La Malaisie a profondément changé ces vingt dernières années. Le niveau de développement économique a considérablement augmenté, l'accès à l'éducation s'est élevé, le rôle des femmes dans la société s'est affirmé et les inégalités se sont réduites. En outre, la Malaisie démontre désormais un réel désir de participer aux affaires internationales et de coopérer avec les grandes puissances. Dans ce contexte, elle apparaît aujourd'hui aux yeux des Etats-Unis comme un partenaire fiable dans la région, compromis acceptable entre une véritable démocratie telle que les Philippines et un état foncièrement autoritaire comme le Cambodge ou le Laos.

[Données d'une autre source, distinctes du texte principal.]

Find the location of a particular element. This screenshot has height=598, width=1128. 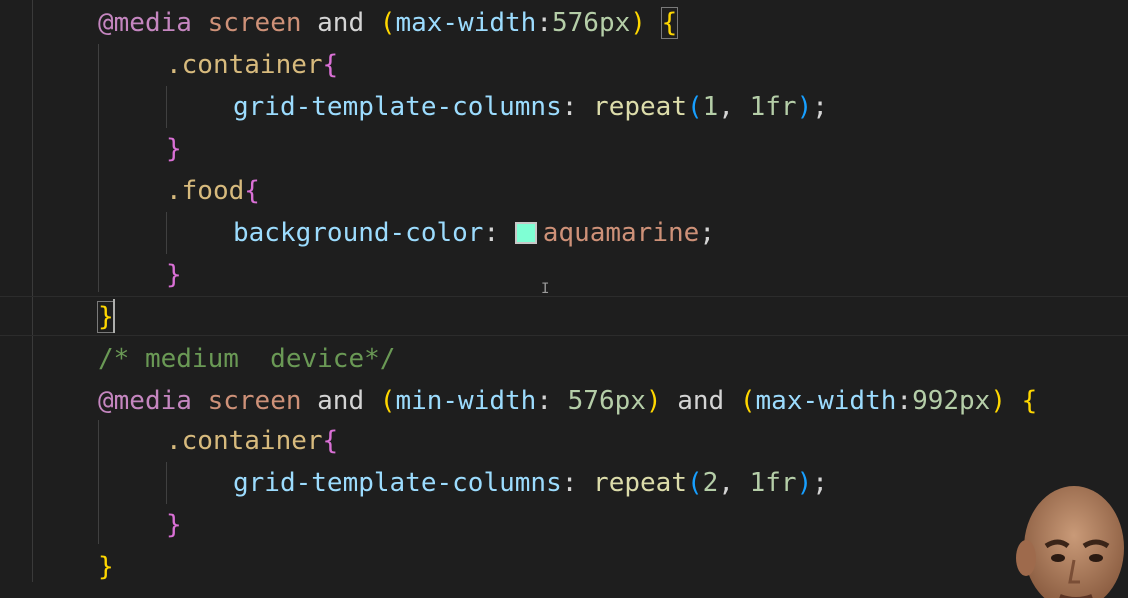

indent-guide-l10 is located at coordinates (98, 482).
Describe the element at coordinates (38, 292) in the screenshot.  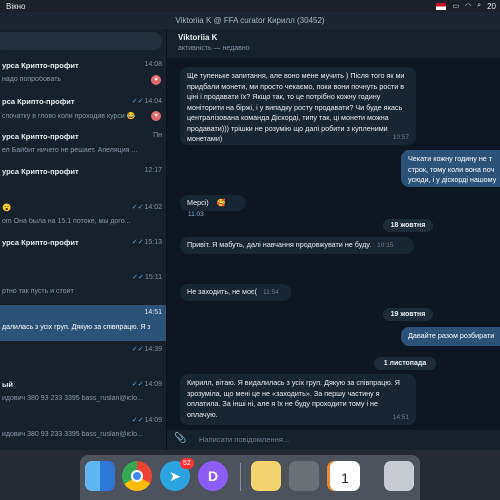
I see `chat-preview: ртно так пусть и стоит` at that location.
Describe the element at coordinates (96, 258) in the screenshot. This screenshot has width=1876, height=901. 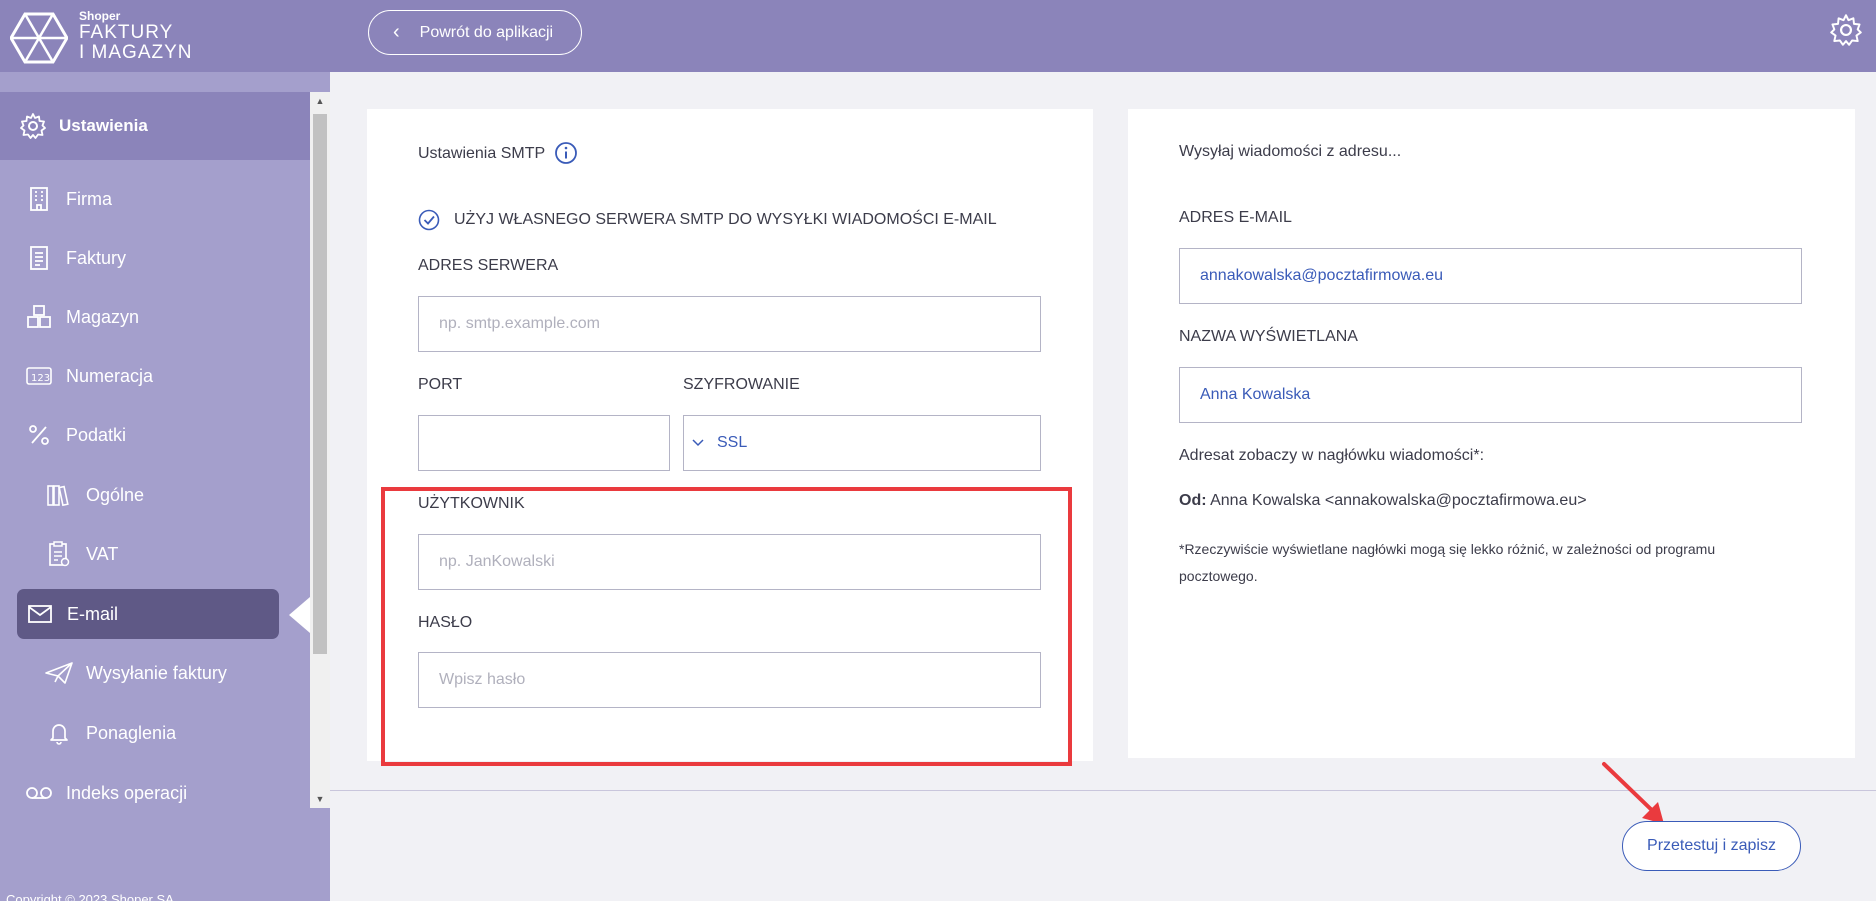
I see `sidebar-item-label: Faktury` at that location.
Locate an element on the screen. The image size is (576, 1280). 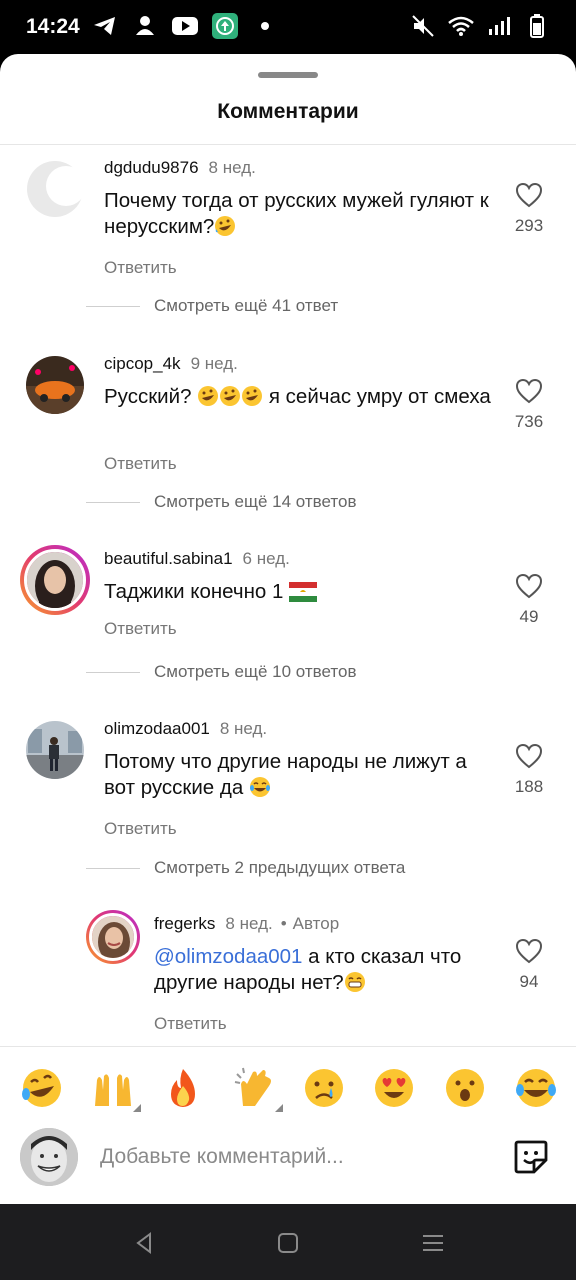
emoji-quick-bar is located at coordinates (288, 1089).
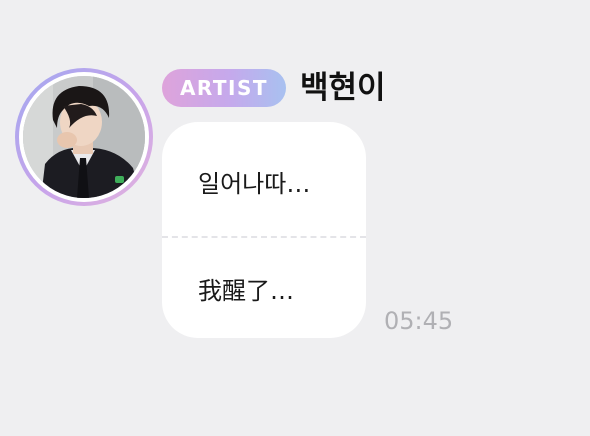 This screenshot has width=590, height=436. I want to click on avatar, so click(84, 137).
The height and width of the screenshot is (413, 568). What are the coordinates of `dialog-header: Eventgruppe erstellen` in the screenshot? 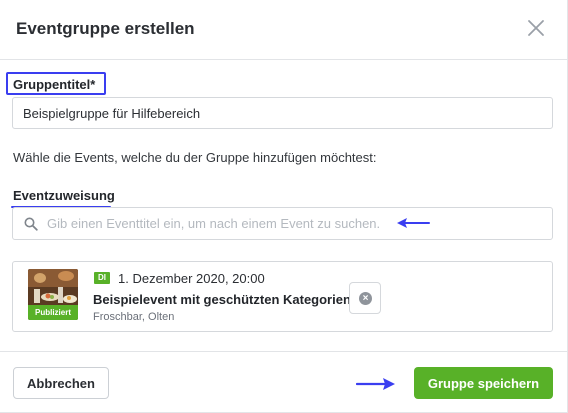 It's located at (284, 30).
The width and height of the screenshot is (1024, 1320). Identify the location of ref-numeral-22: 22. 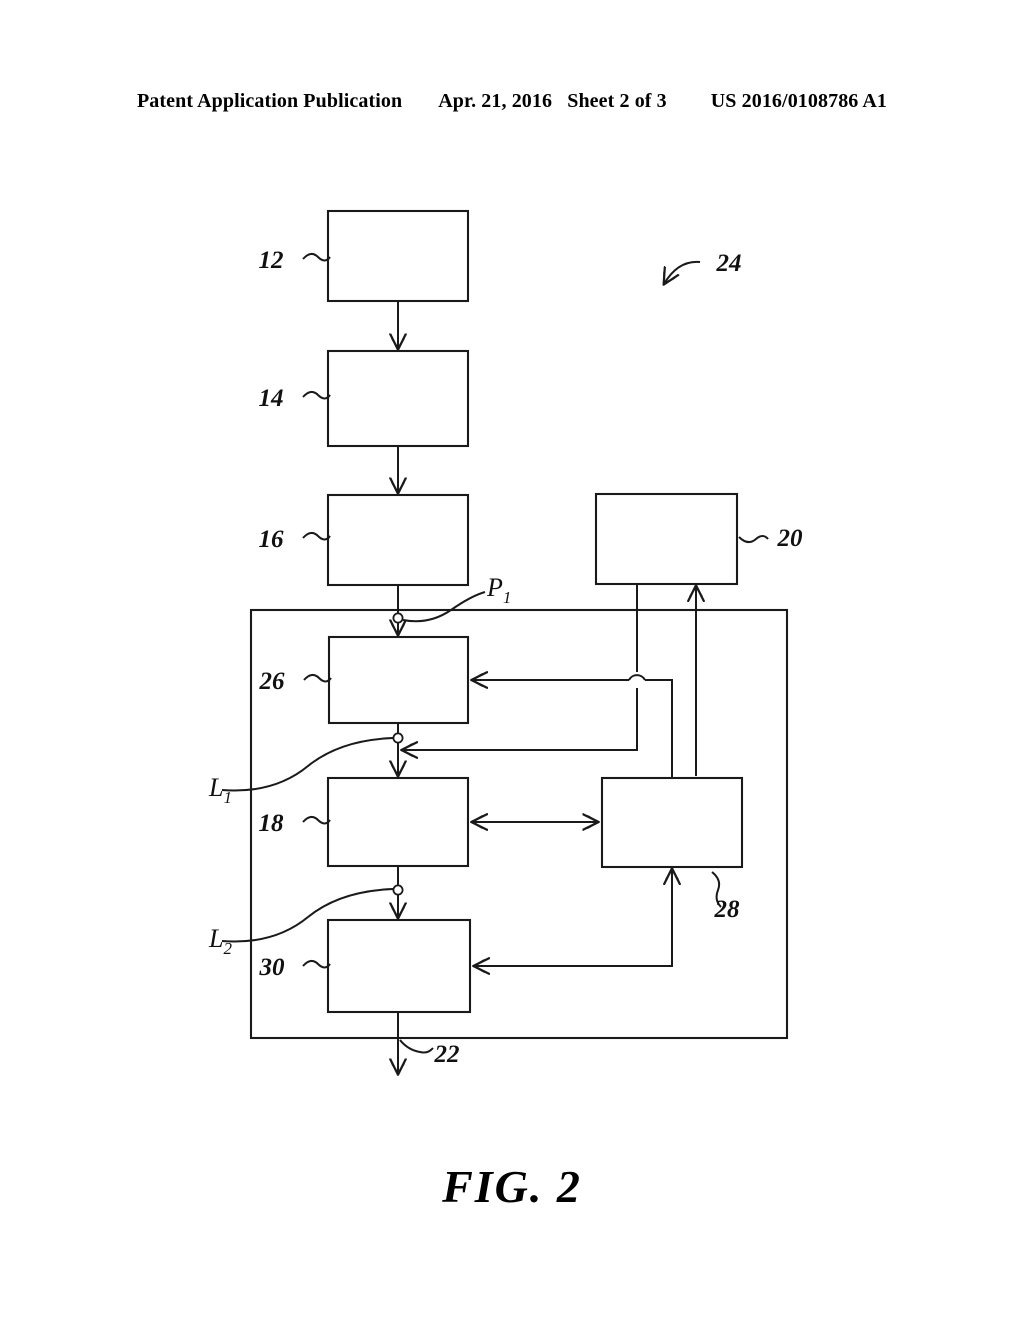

Cependant, la Malaisie est encore loin d'être une démocratie et les Etats-Unis doivent en avoir conscience. Le gouvernment américain ne peut ignorer la corruption endémique qui règne dans le pays, les politiques persistantes de discrimination positive en faveur des Malais et les fréquentes enfreintes aux libertés individuelles et collectives par le gouvernement malaisien, maintenant au pouvoir depuis plus de cinquante-sept ans. Ainsi pour les défenseurs des droits de l'homme, les déclarations du président américain paraissent bien timides au regard des enjeux qui demeurent dans le pays.